Not on the basis of a court decision, which can be done even today, but after the majority in the European Parliament adopts such a decision. Luckily, the situation is not as the media are demonstrating, there have been no blockages yet, because neither the European Parliament nor the European Council or any one of the national parliaments adopted any decisions regarding the matter, which could, eventually, block this, only intentions were demonstrated which, of course, places the entire procedure under time pressure.
Imagine a broad, robust administrative undertaking presented by this financial package, almost two trillion euros with all the ratification procedure via national parliaments, the European Parliament, the European Council, and so on. Usually, we needed about a year for this, now we only have a month until the end of the year. There will be much activity here. In this sense, I believe that it is right that you are informed of what is really going on.

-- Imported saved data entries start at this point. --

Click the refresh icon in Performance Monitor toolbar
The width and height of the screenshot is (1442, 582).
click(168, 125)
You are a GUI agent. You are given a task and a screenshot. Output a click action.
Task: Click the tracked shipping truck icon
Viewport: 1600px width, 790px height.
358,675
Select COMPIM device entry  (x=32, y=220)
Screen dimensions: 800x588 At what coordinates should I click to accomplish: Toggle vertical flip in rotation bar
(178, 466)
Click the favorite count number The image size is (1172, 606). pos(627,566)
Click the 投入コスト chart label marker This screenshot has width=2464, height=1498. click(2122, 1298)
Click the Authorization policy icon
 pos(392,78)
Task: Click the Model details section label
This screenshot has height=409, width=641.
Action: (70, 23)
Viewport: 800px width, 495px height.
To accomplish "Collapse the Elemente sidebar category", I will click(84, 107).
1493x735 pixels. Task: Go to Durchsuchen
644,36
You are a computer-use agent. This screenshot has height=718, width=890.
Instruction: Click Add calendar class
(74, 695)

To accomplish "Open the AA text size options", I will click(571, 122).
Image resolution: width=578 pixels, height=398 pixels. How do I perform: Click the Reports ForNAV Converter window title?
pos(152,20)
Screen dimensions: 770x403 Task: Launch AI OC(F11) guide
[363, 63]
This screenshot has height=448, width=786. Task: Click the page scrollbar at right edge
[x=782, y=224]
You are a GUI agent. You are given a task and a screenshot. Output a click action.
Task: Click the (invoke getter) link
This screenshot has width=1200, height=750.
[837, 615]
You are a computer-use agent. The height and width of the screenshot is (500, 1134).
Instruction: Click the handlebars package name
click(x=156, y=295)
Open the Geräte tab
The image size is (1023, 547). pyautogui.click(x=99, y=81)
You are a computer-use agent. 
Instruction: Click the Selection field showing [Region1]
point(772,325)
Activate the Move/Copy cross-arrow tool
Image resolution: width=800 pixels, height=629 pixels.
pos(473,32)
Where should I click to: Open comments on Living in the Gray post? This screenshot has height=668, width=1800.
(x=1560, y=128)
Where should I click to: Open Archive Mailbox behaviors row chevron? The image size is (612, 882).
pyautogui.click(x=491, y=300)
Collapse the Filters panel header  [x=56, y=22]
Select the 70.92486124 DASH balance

My position is that the agreement that was reached at the European Council in July when everything was on the table, when the further existence of the European Union was questioned, and when a framework was adopted unanimously, that this needs to be respected. If we do not respect this, then we may agree on something else, then someone will think that this is not okay and we will move forward, we are in the middle of the second wave of the epidemic.
Europe is badly affected, not just Slovenia, everyone. This will have an impact on many things. If these packages are not ratified in due time, and this may only be realised if the final agreement will be based on the July agreement, which was achieved with compromises from all sides, with, I will say, much drama, then this will have an impact on the economic and financial optimism in the European Union and beyond, on the stability of the euro, also on credit ratings, on the price of indebtedness, on forecasts which are still optimistic, or at least moderately optimistic. And Europe may wake up at the start of next year in a situation that will be poor, completely unnecessary, which it brought upon it itself.
We will therefore do everything in our power (we are also in a trio, the future and current presidencies) to keep the July agreement, to act rationally and to prevent the dissolution of the European Union, to prevent the depreciation of the euro, and to react sensibly in times when we actually have no idea what the price of the second wave will be, and we do not know whether we will be able to avoid the third covid wave due to the optimistic vaccination announcements. So much about that.
The finance minister will present some additional numbers. I would just like to say that during the draft of the seventh anti-corona package, which we need to adopt by the end of next month, we have been searching for reserves in order to help those most affected during the second wave, especially the hundreds of thousands of retirees with low pensions and who, in these times perhaps more than in spring, are feeling the costs and the situation in general that we have due to all the corona restrictions. In this view, we are looking for internal reserves to ensure additional funds in order to mitigate the social consequences of the epidemic, at least for those who have been affected the most.